Plans are underway for the design of a new bike and pedestrian trail that would connect Southwest Archer Road to Southwest 34th Street through the UF campus.
The project, called the Cross Campus Greenway, is funded and designed by the Florida Department of Transportation, said Linda Dixon, the associate director at UF Facilities Planning & Construction. It has an estimated total cost of about $2.2 million, and construction companies will begin bidding August 2014.
The two-mile project is expected to extend from the UF Hilton on 34th Street following Hull Road and Mowry Drive, crossing Gale Lemerand Drive and Newell Drive and connecting to Southwest Archer Road near UF Health, Dixon said.
“It will help us really in a lot of our sustainability goals and in encouraging people to bicycle and walk,” Dixon said. “You know how hard it is to park and drive around campus, so people really are relying on biking and walking.”
Myrna Widmer, a project manager of District Two of the Florida Department of Transportation, said the trail is primarily an “enhancement project.”
Widmer said the trail’s design should be completed by April 2014 and is about 60 percent complete, but the final plans, as well as total budget, have not been cemented.
Most of the trail will be made of asphalt and concrete, and emergency phone stations and lighting will be installed along the trail, Widmer said.
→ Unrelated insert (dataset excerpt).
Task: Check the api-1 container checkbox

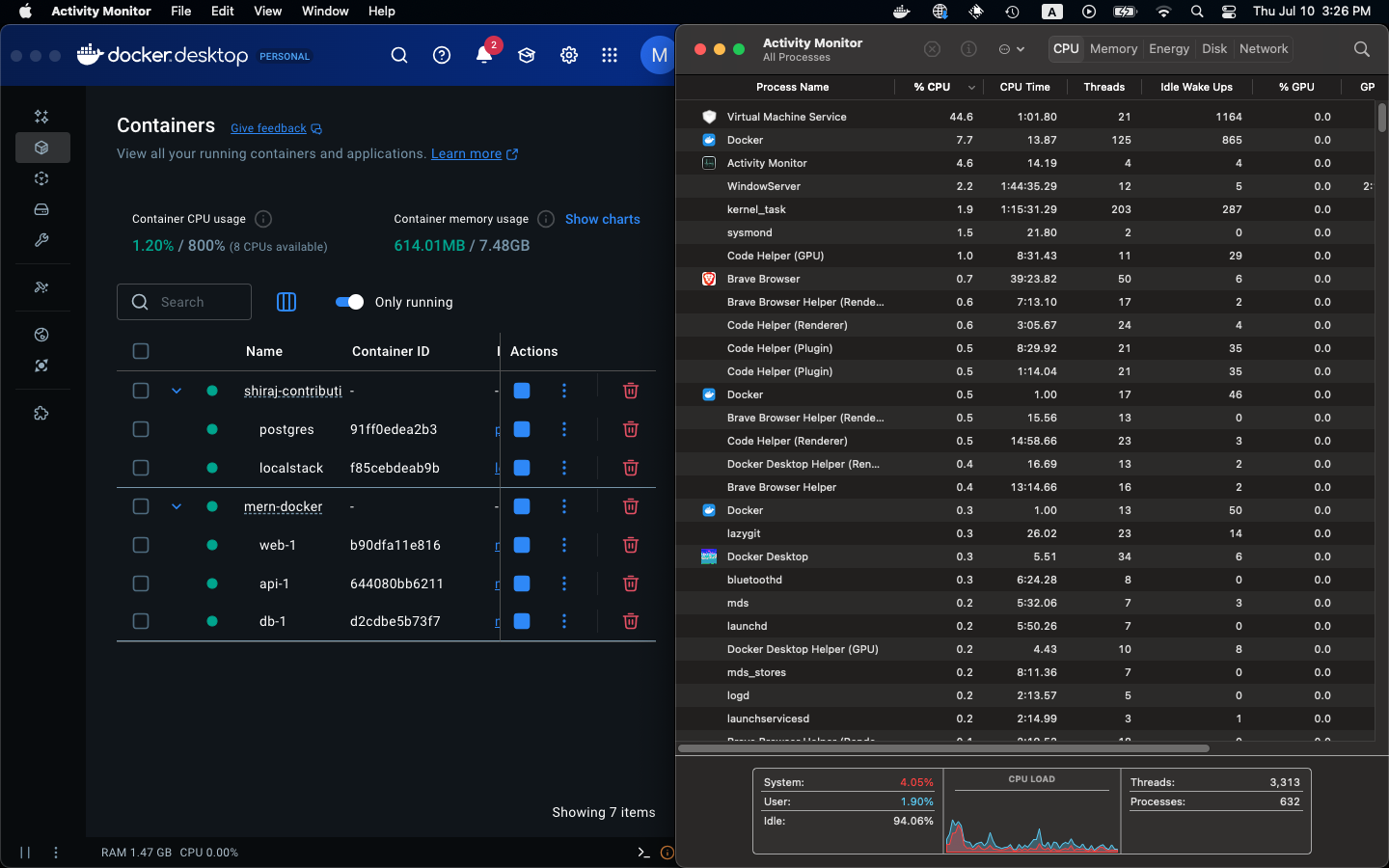Action: click(141, 583)
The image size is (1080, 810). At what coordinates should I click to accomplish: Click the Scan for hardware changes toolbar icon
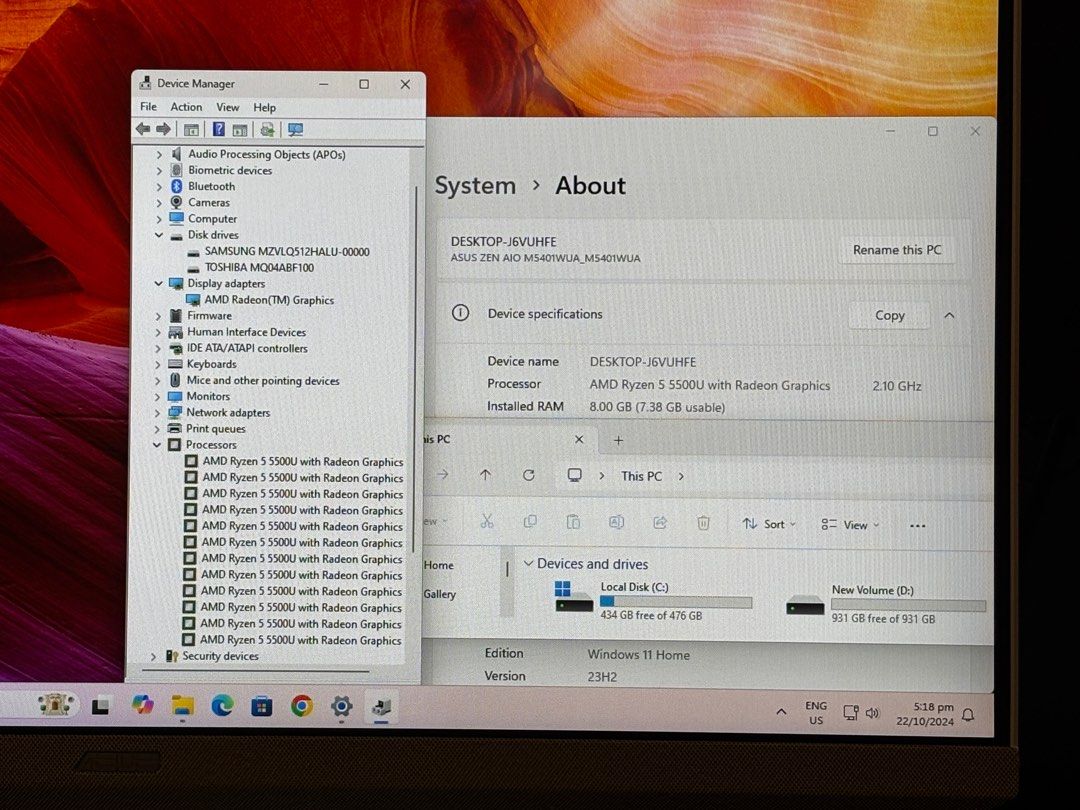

Gina Buscher, a spokeswoman for the Department of Transportation, said no scooters would be allowed on the path. The project was originally on the UF Campus Master Plan in 2005 and was also on a list of recommended projects as a part of a larger cross-county bicycle facility being constructed from the city of Archer to Hawthorne, Dixon said.
However, construction is already under way on a small section of the trail near the Chemical Engineering Building, said Marlie Sanderson, the director of transportation planning at the North Central Florida Regional Planning Council. Other segments of the trail will be funded separately and will see construction in 2015.
Dixon said the trail will connect campus areas that are densely populated and places like parking lots and the hospital area, which receive heavy foot traffic.
“Out on Hull Road ... there is a bit of a sidewalk and a very skinny asphalt path with some paved shoulders,” Dixon said, “but really, they’re not good facilities.”